Many analysts believe that this could the first step for the Bank of Japan before it starts to taper its massive QE program. So far, the correction in the USDJPY pair has been relatively limited, which could suggest that traders and investors have only grown slightly more bullish towards the Japanese yen currency since last week.
Some other considerations traders need to make before turning bearish towards the Japanese yen currency against the US dollar are US economic data and the emerging strength in the US dollar index.
Better-than-expected US data could cause more demand for the US dollar, and cause traders to believe that the FED will be the first central bank to reduce QE purchases. Traders should also consider Japan’s almost snail-like inflation.
The United States is almost certainly going to outpace Japan in terms of inflation. The recent round of $1,400 stimulus checks is currently being rolled out in the United States, and just this week it was announced that the Biden administration is considering a massive $3 trillion infrastructure spending bill.
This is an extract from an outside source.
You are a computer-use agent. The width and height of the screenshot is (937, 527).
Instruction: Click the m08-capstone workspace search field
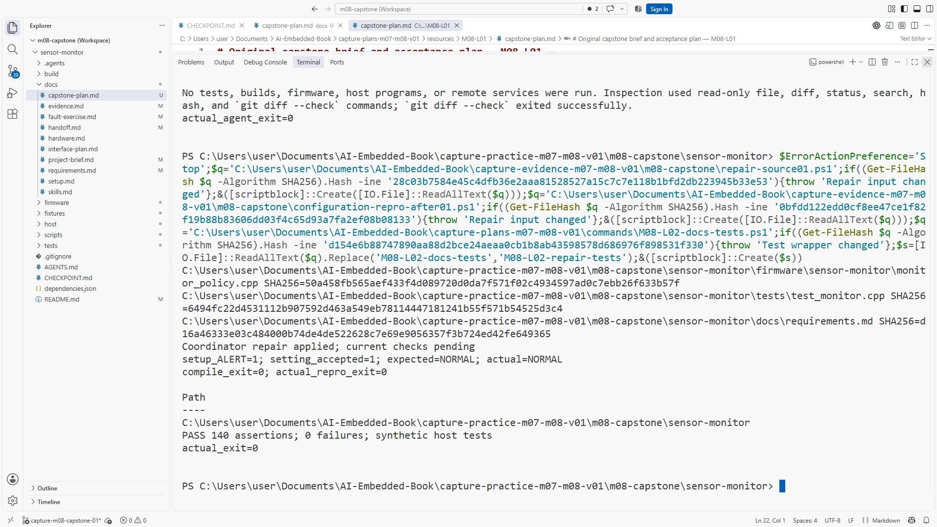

In terms of technicals, the USDJPY pair may need to head lower before it heads higher again in order to attract fresh buying interest from much better. This may also be the case with the Nikkei225, which has a strong price correlation with the yen.
As mentioned earlier, the losses in the USDJPY pair are fairly muted at the moment, making the 107.50 to 107.30 area a potential buy zone for medium-term USDJPY bulls.
According to the ActivTrader Market Sentiment tool some 71% of traders are bearish towards the pair. If bearish sentiment continues to rise while the price eases lower, I would expect that the USDJPY pair would soon start to find a meaningful price floor and start to reverse. Caution is advised if retail traders continue to pile into the short trade.
USDJPY Short-Term Technical Analysis
Technical analysis on the four-hour time frame shows that USDJPY pair will invalidate a bullish reversal pattern if they move the price below the 108.40 support level this week.
According to the overall size of the reversal pattern, the USDJPY pair could take a near one-hundred tumble if the 108.40 level is breached.
I would expect the potential down move to increase selling momentum and cause the USDJPY pair to quickly head towards the 107.30 to 107.50 price zone. Buyers may very well be lurking around this area.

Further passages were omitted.